INSTRUCTIONS –
**A.** In the commentary on money finance, what title is given for Wilfred Hahn?
**B.** Name every person mentioned in the commentary on money finance.
**C.** Resume the commentary on money finance directly after its final sentence, with the promised brief update on the movement.

PASSAGE PROVIDED –
════════
When and What if a “Money Finance” Boost?

July 31, 2013 8:14 am Published by Leave your thoughts

When and What if a “Money Finance” Boost?
By Wilfred Hahn, Chairman & co-CIO

 

wilfred_hahnOvert Money Financing (OMF) … Outright Permanent Money Finance (OPMF)? These names and acronyms may sound snoringly uninteresting to the average citizen.

Yet, we will venture to say that the above-mentioned acronyms (and likely other similar ones) will be amongst the world-wide developments over the next few years that could have the biggest impact upon your life and the society that you live in. More likely, it could be the largest of all.

We have introduced this topic before. Please see Out of the Closet: OPMF Coming at You, posted on our website. We wrote this in response to an INET presentation by Lord Adair Turner and the comment by Lucrezia Reichlin (see www.VOXEU.org) that “it makes sense to consider all options including tools that have stayed long in the closet.” Turns-of-phrase aside, one could not take this topic too seriously. Crucially, we lay out our current thinking with respect to portfolio strategy.

First, a brief update on the “Money Finance” (MF) movement.
════════
SUPPLIED DATA –
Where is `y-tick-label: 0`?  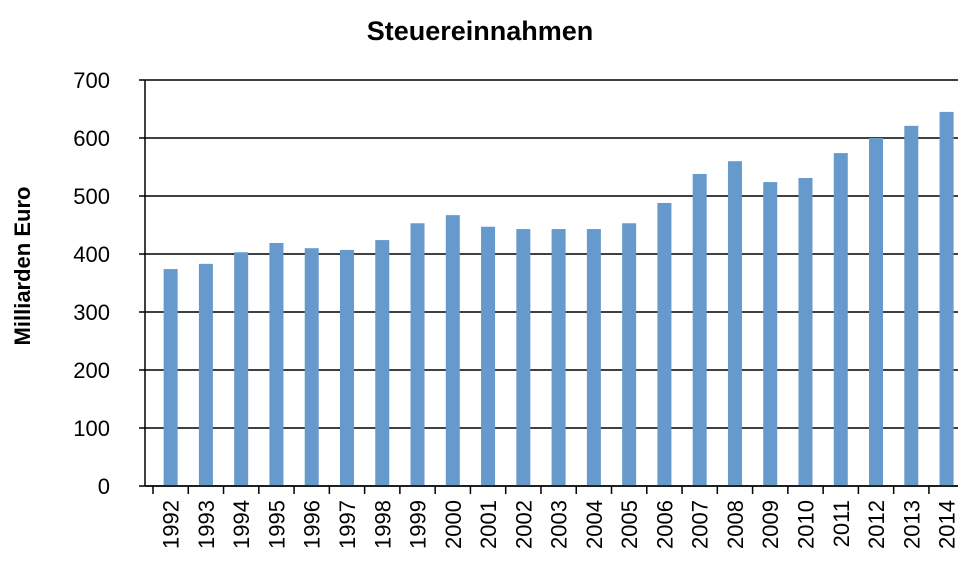
y-tick-label: 0 is located at coordinates (104, 486).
════════
EXPECTED RESPONSES –
**A.** Chairman & co-CIO

**B.** Wilfred Hahn, Lord Adair Turner, Lucrezia Reichlin

**C.**
To review, just what is the significance of “money finance?” To a growing number of economists, it is the counter-movement to the Austerians (this a word-play on the devotees to the Austrian School of economics and the austerity policies that they are likely to promote). In parallel, such economic luminaries as Paul Krugman, Nouriel Roubini and others are lending their voices to the “anti-austerity” movement which now seems to be winning the majority position. Crucially, new articles from academia are presenting the case for MF (a recent one of which we will review here).

Prospects for Austerianism are now pretty much dead. By extension, then, the MF merchants are getting increasing attention. They are likely to garner much more should economic growth remain tepid and/or new economic crisis occur. MF is the latest and most attractive monetary magic that can be sold to policymakers and taxpayers. You’ll see why it could be the crack cocaine of economic stimulus.

What is the technical attraction of Money Finance? All the high-brow endorsements aside, what MF really represents is a transfer of wealth. Effectively, MF involves the direct money injection by central banks into either governments or households (possibly in the form of tax cuts) without a corresponding liability. In other words, central banks will create new money and hand it over to those that ideally will have a high “propensity” to spend. The double-entry convention will not be discarded. Consider that the net equity position of the central bank becomes deeply negative (though the consensus here is that this would not matter) as it retires sovereign debt or suffers losses on its bond portfolio.

Can prosperity really be created out of thin air? Of course not. There are long-term side-effects to MF. After the sought-after initial “demand” boost that such policies would create, there indeed are a few potential problems with MF policies. However, the “free spending money” advocates don’t think that any of the concerns that they identify will present any hurdles.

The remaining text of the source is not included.